• INSTRUCTIONS TO FOLLOW: Reproduce the whole listing below exactly.

• INFORMATION SUPPLIED:

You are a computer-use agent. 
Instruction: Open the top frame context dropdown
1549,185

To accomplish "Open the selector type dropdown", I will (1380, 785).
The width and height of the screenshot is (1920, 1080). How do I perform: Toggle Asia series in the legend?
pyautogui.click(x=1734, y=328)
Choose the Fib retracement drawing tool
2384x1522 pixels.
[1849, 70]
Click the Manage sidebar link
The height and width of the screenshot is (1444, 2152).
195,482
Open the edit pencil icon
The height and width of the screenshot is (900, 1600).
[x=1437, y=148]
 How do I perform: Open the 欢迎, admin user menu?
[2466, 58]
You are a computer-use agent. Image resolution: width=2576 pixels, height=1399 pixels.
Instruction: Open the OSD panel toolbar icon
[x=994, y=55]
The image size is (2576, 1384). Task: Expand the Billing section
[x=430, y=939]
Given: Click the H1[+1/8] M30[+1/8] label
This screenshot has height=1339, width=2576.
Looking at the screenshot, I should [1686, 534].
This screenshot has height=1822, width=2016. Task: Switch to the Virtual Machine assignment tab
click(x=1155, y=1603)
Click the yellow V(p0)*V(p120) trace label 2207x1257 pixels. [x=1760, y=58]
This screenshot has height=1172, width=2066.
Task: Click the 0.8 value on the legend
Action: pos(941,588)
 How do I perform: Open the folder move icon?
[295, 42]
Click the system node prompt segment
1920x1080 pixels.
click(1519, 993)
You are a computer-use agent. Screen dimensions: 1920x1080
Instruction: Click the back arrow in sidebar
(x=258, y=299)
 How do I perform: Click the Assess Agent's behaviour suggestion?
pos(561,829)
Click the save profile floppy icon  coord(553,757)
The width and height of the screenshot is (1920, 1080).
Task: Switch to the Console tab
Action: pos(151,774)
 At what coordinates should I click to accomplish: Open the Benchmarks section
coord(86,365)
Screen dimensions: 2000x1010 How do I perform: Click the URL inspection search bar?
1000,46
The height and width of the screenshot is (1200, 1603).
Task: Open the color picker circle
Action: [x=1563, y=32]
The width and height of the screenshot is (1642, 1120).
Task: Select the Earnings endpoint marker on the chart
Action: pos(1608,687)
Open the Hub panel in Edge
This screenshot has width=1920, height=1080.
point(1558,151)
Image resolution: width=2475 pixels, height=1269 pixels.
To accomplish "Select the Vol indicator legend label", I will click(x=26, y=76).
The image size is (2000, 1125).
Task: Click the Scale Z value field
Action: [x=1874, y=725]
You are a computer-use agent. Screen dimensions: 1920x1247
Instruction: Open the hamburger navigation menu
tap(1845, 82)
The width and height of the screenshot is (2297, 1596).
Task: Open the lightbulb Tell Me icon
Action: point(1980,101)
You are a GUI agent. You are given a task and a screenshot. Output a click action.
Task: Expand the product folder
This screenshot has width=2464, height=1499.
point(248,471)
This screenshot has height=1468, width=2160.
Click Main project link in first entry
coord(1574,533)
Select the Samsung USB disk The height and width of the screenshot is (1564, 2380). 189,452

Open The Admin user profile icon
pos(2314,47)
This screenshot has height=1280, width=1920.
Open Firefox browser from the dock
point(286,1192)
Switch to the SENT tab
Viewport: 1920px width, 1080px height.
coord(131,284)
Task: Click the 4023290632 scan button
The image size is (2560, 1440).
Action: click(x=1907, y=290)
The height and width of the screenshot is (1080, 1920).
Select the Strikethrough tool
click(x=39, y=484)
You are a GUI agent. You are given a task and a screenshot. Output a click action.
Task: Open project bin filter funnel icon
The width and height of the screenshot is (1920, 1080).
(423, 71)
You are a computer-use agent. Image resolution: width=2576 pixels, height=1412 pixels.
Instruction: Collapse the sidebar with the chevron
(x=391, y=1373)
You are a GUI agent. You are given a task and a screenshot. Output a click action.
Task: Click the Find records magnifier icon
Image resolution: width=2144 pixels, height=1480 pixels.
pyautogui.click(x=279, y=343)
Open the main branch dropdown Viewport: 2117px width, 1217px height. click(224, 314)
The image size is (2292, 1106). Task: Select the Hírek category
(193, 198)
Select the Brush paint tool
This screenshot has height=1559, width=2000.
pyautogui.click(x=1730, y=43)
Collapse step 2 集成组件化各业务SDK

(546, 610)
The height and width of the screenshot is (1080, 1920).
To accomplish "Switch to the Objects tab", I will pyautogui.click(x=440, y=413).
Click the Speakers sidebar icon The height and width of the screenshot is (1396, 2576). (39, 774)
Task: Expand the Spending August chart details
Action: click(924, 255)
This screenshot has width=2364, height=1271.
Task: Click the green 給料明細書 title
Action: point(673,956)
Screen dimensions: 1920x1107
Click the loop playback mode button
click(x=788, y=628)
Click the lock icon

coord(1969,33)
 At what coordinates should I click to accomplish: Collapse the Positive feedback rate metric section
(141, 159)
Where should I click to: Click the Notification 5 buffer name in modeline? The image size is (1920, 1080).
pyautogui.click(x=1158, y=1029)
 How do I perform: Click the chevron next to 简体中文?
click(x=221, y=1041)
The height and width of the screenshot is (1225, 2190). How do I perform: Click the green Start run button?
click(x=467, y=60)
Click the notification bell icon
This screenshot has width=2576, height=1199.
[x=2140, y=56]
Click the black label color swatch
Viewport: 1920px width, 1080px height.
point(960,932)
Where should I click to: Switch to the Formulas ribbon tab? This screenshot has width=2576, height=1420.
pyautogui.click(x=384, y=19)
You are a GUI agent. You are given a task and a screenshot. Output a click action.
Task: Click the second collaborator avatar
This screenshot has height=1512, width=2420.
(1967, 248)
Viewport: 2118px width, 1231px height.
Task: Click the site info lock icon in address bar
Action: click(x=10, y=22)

• PROBLEM SOLUTION:
You are a computer-use agent. 
Instruction: Open the top frame context dropdown
1549,185

To accomplish "Open the selector type dropdown", I will (1380, 785).
The width and height of the screenshot is (1920, 1080). How do I perform: Toggle Asia series in the legend?
pyautogui.click(x=1734, y=328)
Choose the Fib retracement drawing tool
2384x1522 pixels.
[1849, 70]
Click the Manage sidebar link
The height and width of the screenshot is (1444, 2152).
195,482
Open the edit pencil icon
The height and width of the screenshot is (900, 1600).
[x=1437, y=148]
 How do I perform: Open the 欢迎, admin user menu?
[2466, 58]
You are a computer-use agent. Image resolution: width=2576 pixels, height=1399 pixels.
Instruction: Open the OSD panel toolbar icon
[x=994, y=55]
The image size is (2576, 1384). Task: Expand the Billing section
[x=430, y=939]
Given: Click the H1[+1/8] M30[+1/8] label
This screenshot has height=1339, width=2576.
Looking at the screenshot, I should [1686, 534].
This screenshot has height=1822, width=2016. Task: Switch to the Virtual Machine assignment tab
click(x=1155, y=1603)
Click the yellow V(p0)*V(p120) trace label 2207x1257 pixels. [x=1760, y=58]
This screenshot has height=1172, width=2066.
Task: Click the 0.8 value on the legend
Action: pos(941,588)
 How do I perform: Open the folder move icon?
[295, 42]
Click the system node prompt segment
1920x1080 pixels.
click(1519, 993)
You are a computer-use agent. Screen dimensions: 1920x1080
Instruction: Click the back arrow in sidebar
(x=258, y=299)
 How do I perform: Click the Assess Agent's behaviour suggestion?
pos(561,829)
Click the save profile floppy icon  coord(553,757)
The width and height of the screenshot is (1920, 1080).
Task: Switch to the Console tab
Action: pos(151,774)
 At what coordinates should I click to accomplish: Open the Benchmarks section
coord(86,365)
Screen dimensions: 2000x1010 How do I perform: Click the URL inspection search bar?
1000,46
The height and width of the screenshot is (1200, 1603).
Task: Open the color picker circle
Action: [x=1563, y=32]
The width and height of the screenshot is (1642, 1120).
Task: Select the Earnings endpoint marker on the chart
Action: pos(1608,687)
Open the Hub panel in Edge
This screenshot has width=1920, height=1080.
point(1558,151)
Image resolution: width=2475 pixels, height=1269 pixels.
To accomplish "Select the Vol indicator legend label", I will click(x=26, y=76).
The image size is (2000, 1125).
Task: Click the Scale Z value field
Action: [x=1874, y=725]
You are a computer-use agent. Screen dimensions: 1920x1247
Instruction: Open the hamburger navigation menu
tap(1845, 82)
The width and height of the screenshot is (2297, 1596).
Task: Open the lightbulb Tell Me icon
Action: point(1980,101)
You are a GUI agent. You are given a task and a screenshot. Output a click action.
Task: Expand the product folder
This screenshot has width=2464, height=1499.
point(248,471)
This screenshot has height=1468, width=2160.
Click Main project link in first entry
coord(1574,533)
Select the Samsung USB disk The height and width of the screenshot is (1564, 2380). 189,452

Open The Admin user profile icon
pos(2314,47)
This screenshot has height=1280, width=1920.
Open Firefox browser from the dock
point(286,1192)
Switch to the SENT tab
Viewport: 1920px width, 1080px height.
coord(131,284)
Task: Click the 4023290632 scan button
The image size is (2560, 1440).
Action: click(x=1907, y=290)
The height and width of the screenshot is (1080, 1920).
Select the Strikethrough tool
click(x=39, y=484)
You are a GUI agent. You are given a task and a screenshot. Output a click action.
Task: Open project bin filter funnel icon
The width and height of the screenshot is (1920, 1080).
(423, 71)
You are a computer-use agent. Image resolution: width=2576 pixels, height=1412 pixels.
Instruction: Collapse the sidebar with the chevron
(x=391, y=1373)
You are a GUI agent. You are given a task and a screenshot. Output a click action.
Task: Click the Find records magnifier icon
Image resolution: width=2144 pixels, height=1480 pixels.
pyautogui.click(x=279, y=343)
Open the main branch dropdown Viewport: 2117px width, 1217px height. click(224, 314)
The image size is (2292, 1106). Task: Select the Hírek category
(193, 198)
Select the Brush paint tool
This screenshot has height=1559, width=2000.
pyautogui.click(x=1730, y=43)
Collapse step 2 集成组件化各业务SDK

(546, 610)
The height and width of the screenshot is (1080, 1920).
To accomplish "Switch to the Objects tab", I will pyautogui.click(x=440, y=413).
Click the Speakers sidebar icon The height and width of the screenshot is (1396, 2576). (39, 774)
Task: Expand the Spending August chart details
Action: click(924, 255)
This screenshot has width=2364, height=1271.
Task: Click the green 給料明細書 title
Action: point(673,956)
Screen dimensions: 1920x1107
Click the loop playback mode button
click(x=788, y=628)
Click the lock icon

coord(1969,33)
 At what coordinates should I click to accomplish: Collapse the Positive feedback rate metric section
(141, 159)
Where should I click to: Click the Notification 5 buffer name in modeline? The image size is (1920, 1080).
pyautogui.click(x=1158, y=1029)
 How do I perform: Click the chevron next to 简体中文?
click(x=221, y=1041)
The height and width of the screenshot is (1225, 2190). How do I perform: Click the green Start run button?
click(x=467, y=60)
Click the notification bell icon
This screenshot has width=2576, height=1199.
[x=2140, y=56]
Click the black label color swatch
Viewport: 1920px width, 1080px height.
point(960,932)
Where should I click to: Switch to the Formulas ribbon tab? This screenshot has width=2576, height=1420.
pyautogui.click(x=384, y=19)
You are a GUI agent. You are given a task and a screenshot. Output a click action.
Task: Click the second collaborator avatar
This screenshot has height=1512, width=2420.
(1967, 248)
Viewport: 2118px width, 1231px height.
Task: Click the site info lock icon in address bar
Action: click(x=10, y=22)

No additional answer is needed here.